A two-day strike by Nigerian oil workers that had threatened oil exports has been called off. Gilbert da Costa in Abuja reports the strike was suspended after the government accepted a key workers demand late Friday.

Oil union officials say the government has agreed to a reasonable pay increase and severance package relating to the privatization of Nigeria's largest oil refinery in Port Harcourt.

Peter Esele, head of the powerful blue-collar union, Petroleum and Natural Gas Senior Staff Association, says the unions are still in talks with the government over other issues.

"There was this issue of collective bargain for 2007, which was approved by the NNPC [Nigerian National Petroleum Corporation] board for the staff of NNPC," he said. "Only for us to hear about a week ago that NNPC is going revert to public [service] pay as civil servants and we felt that was unacceptable."

"The only option was for us to down tools. Then yesterday evening, the president finally approved it and so for approving that one, we said we can now come out of it [strike] and continue talks on other issues," he added.

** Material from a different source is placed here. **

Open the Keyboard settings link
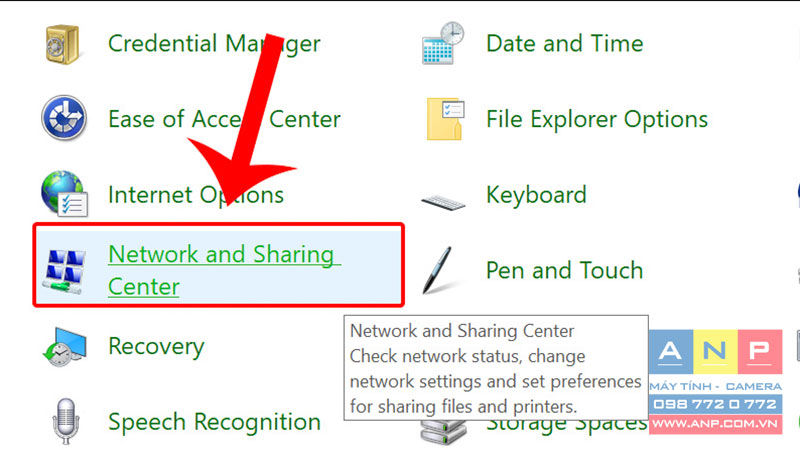Screen dimensions: 800x450 click(x=536, y=195)
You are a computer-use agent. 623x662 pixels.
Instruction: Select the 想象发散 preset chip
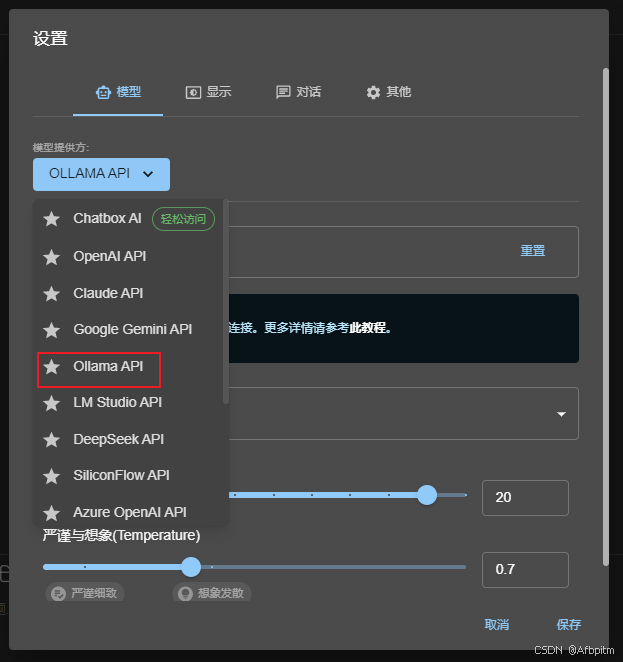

The unions had faulted the government's privatization of state-owned refineries without considering the welfare of workers. The government rejects the accusation.

The strike had threatened oil exports from Africa's leading exporter and worsened fuel shortages across the West African nation in the build up to next week's change of government.

Oil unions will join other unionists in a separate protest planned for Monday and Tuesday against widespread rigging in last month's elections.

Ruling party candidate Umaru Yar'Adua won the disputed presidential ballot and is due to succeed President Olusegun Obasanjo at an inauguration ceremony in Abuja on Tuesday.

Elsewhere, in the unruly oil-rich Niger Delta, militants who kidnapped 10 oil workers on Friday released three of them later in the day.

Three U.S. citizens and four Britons are still being held. More than 100 foreign workers have been abducted in the region this year.